Captain America (2005) #6

My goodness, Steve Epting can draw! I adored his work on the late, lamented CrossGen series El Cazador, and on Captain America he really shows off his chops. Behind a cover that looks like a movie poster, Epting draws a wonderful story. There are some scenes that take place on and around an old castle between England and France, and his art on that sequence is really striking. The castle looks so used and decayed, so far past its prime, that it almost becomes a character in that sequence of the story. Epting is tremendous, and Marvel’s lucky to have him.

It’s a shame that the story isn’t as good as the art. It seems a rogue Soviet general has taken posession of the reality-altering cosmic cube, and is changing Cap’s memories around the death of his teenage sidekick Bucky. As Cap notes in his reverie as he walks around the castle, the story of Bucky’s death is continually shifting, changing his view of the past and of the reality he lives in. This is a neat way to explain away some of Marvel’s many continuity errors over the years. Unfortunately, that plot point seems to get lost among many other plot points.

There’s just a whole lot going on this issue: Cap’s struggles with his memories, Cap’s attempts to rescue SHIELD agent Sharon Carter, the work of another SHIELD agent to defuse a bomb, the general’s schemes, and, oh yeah, the shocking return of the supporting character you never expected to see!

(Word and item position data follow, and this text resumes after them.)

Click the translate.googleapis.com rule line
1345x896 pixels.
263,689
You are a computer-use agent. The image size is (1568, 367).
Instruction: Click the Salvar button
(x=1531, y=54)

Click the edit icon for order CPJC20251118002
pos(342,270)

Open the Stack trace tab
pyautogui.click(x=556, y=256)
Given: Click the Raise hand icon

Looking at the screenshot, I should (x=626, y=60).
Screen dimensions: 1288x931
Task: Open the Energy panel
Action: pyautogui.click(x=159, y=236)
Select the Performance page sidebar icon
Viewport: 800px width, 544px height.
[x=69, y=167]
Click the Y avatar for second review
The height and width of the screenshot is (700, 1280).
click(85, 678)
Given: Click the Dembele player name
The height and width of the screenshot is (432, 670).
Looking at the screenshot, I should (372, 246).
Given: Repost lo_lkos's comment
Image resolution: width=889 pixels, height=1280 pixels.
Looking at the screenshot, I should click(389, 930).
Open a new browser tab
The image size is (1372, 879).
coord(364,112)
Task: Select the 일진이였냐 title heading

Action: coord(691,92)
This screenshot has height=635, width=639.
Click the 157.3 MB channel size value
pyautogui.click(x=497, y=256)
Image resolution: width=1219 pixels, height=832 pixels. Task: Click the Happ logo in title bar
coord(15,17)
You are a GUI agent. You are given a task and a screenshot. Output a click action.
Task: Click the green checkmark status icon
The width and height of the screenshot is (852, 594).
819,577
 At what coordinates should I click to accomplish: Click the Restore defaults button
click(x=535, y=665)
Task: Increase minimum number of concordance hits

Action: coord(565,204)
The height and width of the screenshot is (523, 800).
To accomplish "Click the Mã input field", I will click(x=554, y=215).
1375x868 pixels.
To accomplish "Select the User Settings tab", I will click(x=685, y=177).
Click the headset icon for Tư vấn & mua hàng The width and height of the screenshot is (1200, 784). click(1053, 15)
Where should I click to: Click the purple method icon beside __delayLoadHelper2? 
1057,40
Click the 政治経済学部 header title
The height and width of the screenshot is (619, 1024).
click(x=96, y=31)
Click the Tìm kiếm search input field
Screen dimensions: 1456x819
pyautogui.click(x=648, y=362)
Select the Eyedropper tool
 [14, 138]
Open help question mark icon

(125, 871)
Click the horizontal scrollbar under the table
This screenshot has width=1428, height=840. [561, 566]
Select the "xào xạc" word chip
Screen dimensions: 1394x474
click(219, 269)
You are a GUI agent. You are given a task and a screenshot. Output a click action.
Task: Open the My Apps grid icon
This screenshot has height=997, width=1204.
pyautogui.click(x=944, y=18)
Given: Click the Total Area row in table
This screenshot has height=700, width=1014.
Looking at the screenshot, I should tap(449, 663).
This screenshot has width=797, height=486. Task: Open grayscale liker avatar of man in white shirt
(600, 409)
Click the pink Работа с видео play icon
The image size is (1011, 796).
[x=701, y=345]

What this all adds up to is a six-issue arc that doesn’t actually end at the sixth issue. In fact, no plot threads are wrapped up this issue. Everything continues into the next arc, where hopefully we can get some sense of closure on this plot. Brubaker has always been able to wind up his arcs on the DC books he’s worked on; I wonder why this comic is different.

So: wonderful art, mediocre story. Hopefully the next arc will answer some questions.